Chapter 2. Configuration

Table of Contents

1. Handlers
1.1. Script Handlers
1.2. RHTML Handlers
1.3. Framework Handlers
1.4. Access Handlers
1.5. Summary
2. Variables and Contexts
2.1. Configuration Contexts
2.2. Configuration Variables
2.3. Environmental Variables
3. Conclusion

ModRuby is designed to be extremely flexible. Its main function besides embedding Ruby within Apache is to provide a configurable interface with which to invoke Ruby code from Apache in a variety of ways — from executing the most bare-bones CGI scripts to hooking in entire web frameworks.

Connecting ModRuby to your code is all done via Apache configuration directives. There are endless ways you can do this, but it’s all ultimately pretty simple. We will cover the necessary Apache configuration mechanics and work through many different scenarios which should give you a good feel for how everything works and what you can do.

1. Handlers

Everything is done in the context of handlers. Apache has many different kinds of handlers for different stages of the request handling process, but the most basic and common by far is the “content generator.” That’s where you, well, generate content ... which is basically what everyone thinks of server-side web programming anyway. That said, all handlers in ModRuby are in Apache parlance “content generators.” We will call these “module handlers.” These handlers are written in C and reside in the ModRuby module and they can be invoked from the Apache configuration as canonical Apache handlers. When you load the mod_ruby.so module in Apache, these handlers become available for you to use.

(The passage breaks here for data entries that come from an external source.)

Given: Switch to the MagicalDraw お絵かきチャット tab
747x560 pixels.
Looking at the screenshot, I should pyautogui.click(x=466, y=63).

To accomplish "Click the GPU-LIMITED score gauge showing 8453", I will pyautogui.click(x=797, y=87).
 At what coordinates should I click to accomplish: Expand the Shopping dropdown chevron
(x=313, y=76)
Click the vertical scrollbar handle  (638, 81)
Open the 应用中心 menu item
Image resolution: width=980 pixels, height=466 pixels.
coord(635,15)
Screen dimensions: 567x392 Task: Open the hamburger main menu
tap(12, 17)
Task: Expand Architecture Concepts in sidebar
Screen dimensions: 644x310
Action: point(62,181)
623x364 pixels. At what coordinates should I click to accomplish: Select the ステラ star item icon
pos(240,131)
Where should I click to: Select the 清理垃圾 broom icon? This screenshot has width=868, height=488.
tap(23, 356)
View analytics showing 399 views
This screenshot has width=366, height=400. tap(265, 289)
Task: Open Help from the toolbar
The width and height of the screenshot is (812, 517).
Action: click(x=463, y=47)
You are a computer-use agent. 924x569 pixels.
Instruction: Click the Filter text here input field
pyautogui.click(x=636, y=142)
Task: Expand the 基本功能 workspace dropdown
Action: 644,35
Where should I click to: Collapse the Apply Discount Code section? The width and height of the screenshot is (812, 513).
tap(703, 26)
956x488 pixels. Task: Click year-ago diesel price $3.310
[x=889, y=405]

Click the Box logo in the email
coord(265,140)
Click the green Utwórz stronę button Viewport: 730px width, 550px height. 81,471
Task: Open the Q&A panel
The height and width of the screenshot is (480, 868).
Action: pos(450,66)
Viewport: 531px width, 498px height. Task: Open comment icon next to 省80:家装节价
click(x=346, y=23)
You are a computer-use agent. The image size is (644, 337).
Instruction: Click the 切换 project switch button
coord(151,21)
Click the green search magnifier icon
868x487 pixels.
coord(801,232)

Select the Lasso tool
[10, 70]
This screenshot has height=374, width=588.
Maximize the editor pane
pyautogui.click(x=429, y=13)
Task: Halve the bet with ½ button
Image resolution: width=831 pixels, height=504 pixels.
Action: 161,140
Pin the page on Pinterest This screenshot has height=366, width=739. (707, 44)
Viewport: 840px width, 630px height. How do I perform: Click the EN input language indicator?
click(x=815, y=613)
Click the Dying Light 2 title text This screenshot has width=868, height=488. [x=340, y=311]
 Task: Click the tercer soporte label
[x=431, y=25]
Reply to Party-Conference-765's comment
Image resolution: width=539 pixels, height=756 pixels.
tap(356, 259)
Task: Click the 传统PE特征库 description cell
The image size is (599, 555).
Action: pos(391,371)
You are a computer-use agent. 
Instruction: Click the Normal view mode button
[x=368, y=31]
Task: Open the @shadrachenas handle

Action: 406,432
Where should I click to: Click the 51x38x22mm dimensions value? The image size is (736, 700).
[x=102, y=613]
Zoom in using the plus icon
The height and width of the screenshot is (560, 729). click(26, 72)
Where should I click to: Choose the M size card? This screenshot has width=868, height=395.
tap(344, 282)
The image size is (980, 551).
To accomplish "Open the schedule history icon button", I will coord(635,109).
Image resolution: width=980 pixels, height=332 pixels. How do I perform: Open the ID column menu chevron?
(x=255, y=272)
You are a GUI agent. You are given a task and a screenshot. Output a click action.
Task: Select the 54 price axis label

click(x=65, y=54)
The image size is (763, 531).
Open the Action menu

To be useful, a module handler must be linked up to a Ruby method of some kind. We refer to these Ruby methods as just “Ruby handlers” — they are what handles the request. There are three parameters that must be specified to link a module handler to a Ruby method:

  • Module: defines the Ruby module specified via the Ruby require directive

  • Class: specifies the class name within the respective module. This can be qualified with one or more module namespace prefixes (e.g. Juji::Fruit)

  • Method: specifies the method name within the class. This method takes exactly one argument which is used to pass in the Apache request object for the specific request being handled.

With these, the ModRuby module can load the Ruby module, instantiate an object of the given class, and then call the specified method, passing in the current request, which is an instance of the Apache::Request class. From that point on, it is up to the Ruby method to service the request (e.g. generate content). That’s the whole process. So configuration is thus the process of connecting module handlers (C functions in the mod_ruby Apache module) to Ruby methods in your files, and this is all done by specifying these connections in the Apache configuration file(s).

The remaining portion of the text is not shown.